Pitfall of an internal control plasmid:: Response of Renilla luciferase (pRL-TK) plasmid to dihydrotestosterone and dexamethasone

The thymidine kinase promoter-Renilla luciferase reporter plasmid (pRL-TK) is commonly used as a control for transfection efficiency in the Dual-Luciferase(R)Reporter Assay System. While investigating hormone response elements in the promoters of the androgen-dependent, epididymis-specific EP2 gene, we found that hormone treatment affected the luciferase activity of pRL-TK-transfected cells. In African Green Monkey Kidney (CV-I) cells, cotransfected transiently with a hormone-responsive promoter-firefly luciferase reporter plasmid and with pRL-TK, Renilla luciferase activity increased in response to dihydrotestosterone (DHT) and decreased in response to dexamethasone (DEX).

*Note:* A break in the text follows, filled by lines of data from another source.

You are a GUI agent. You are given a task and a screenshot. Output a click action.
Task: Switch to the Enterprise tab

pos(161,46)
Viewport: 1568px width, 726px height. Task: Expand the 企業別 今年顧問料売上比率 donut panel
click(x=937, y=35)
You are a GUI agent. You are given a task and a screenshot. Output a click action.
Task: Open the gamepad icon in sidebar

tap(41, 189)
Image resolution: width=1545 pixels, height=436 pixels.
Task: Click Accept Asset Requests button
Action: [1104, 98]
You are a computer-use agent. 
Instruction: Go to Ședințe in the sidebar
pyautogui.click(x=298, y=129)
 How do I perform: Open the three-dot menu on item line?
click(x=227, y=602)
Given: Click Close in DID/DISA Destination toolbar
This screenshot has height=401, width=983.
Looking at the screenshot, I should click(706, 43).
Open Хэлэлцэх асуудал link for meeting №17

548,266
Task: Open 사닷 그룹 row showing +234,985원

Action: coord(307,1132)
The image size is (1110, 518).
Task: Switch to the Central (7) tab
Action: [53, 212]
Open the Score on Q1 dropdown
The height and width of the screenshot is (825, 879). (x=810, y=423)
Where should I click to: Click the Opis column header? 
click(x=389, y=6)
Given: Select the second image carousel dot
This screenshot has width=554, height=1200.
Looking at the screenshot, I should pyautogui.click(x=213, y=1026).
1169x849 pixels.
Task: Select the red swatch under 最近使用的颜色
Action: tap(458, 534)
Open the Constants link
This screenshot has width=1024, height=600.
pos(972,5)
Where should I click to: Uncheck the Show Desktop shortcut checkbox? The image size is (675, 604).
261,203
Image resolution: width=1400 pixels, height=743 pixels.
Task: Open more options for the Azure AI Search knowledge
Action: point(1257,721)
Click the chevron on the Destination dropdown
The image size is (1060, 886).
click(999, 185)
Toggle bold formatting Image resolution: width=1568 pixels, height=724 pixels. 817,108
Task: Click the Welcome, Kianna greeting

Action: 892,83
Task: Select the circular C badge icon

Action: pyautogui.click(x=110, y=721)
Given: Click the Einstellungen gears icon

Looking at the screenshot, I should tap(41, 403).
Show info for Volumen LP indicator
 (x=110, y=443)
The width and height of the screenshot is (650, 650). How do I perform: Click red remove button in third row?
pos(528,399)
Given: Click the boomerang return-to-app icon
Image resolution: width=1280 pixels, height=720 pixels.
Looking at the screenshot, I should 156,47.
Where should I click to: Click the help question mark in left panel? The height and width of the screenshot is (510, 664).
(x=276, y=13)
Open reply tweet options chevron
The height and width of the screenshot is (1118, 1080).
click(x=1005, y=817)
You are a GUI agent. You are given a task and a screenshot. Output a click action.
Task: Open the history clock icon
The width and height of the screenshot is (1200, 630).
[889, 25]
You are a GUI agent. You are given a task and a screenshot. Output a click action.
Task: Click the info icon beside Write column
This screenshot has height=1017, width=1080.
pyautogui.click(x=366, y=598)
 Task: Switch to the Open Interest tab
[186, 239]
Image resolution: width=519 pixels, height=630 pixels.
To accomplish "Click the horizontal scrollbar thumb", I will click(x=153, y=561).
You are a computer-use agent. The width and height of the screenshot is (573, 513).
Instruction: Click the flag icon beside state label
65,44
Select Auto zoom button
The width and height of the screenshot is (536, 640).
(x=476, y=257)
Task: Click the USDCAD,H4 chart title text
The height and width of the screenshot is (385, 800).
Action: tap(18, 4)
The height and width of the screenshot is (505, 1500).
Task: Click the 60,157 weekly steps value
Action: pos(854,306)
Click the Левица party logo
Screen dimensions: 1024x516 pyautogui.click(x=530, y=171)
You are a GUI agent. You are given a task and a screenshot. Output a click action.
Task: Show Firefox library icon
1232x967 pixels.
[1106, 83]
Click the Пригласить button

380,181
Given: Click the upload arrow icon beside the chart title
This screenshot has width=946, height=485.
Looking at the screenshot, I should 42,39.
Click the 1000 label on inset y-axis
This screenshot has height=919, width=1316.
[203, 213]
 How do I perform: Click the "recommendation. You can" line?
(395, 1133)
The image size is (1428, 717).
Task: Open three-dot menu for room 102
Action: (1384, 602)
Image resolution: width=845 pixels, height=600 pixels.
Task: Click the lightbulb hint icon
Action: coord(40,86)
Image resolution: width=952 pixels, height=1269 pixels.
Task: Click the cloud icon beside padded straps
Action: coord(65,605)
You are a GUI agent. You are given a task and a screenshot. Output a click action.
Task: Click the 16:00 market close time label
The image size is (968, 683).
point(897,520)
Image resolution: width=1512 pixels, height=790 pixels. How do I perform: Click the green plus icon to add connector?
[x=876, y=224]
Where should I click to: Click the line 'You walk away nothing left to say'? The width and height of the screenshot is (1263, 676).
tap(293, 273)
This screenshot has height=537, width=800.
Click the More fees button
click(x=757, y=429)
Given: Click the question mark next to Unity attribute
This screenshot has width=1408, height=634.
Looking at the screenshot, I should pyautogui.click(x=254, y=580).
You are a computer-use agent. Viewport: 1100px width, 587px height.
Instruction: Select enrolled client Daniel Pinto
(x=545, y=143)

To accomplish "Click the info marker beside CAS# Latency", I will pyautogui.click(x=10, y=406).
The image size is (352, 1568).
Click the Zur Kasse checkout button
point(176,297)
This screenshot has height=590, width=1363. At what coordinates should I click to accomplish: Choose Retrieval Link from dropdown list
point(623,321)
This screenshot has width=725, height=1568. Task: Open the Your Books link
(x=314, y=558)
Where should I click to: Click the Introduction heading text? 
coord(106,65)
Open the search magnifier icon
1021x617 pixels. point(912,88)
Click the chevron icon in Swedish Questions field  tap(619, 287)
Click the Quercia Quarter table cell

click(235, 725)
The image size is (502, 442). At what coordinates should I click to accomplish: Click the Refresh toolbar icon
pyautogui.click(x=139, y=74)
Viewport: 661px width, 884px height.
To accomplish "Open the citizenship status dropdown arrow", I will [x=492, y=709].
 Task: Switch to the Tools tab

When a thromboxane synthase promoter Renilla luciferase plasmid (pRL-TS) was used in place of pRL-TK, Renilla luciferase activity remained constant in CV-I cells treated with DHT but decreased in CV-I cells treated with DEX. In transfection studies, internal control plasmid expression in response to treatment must be carefully monitored to ensure proper interpretation of normalized results.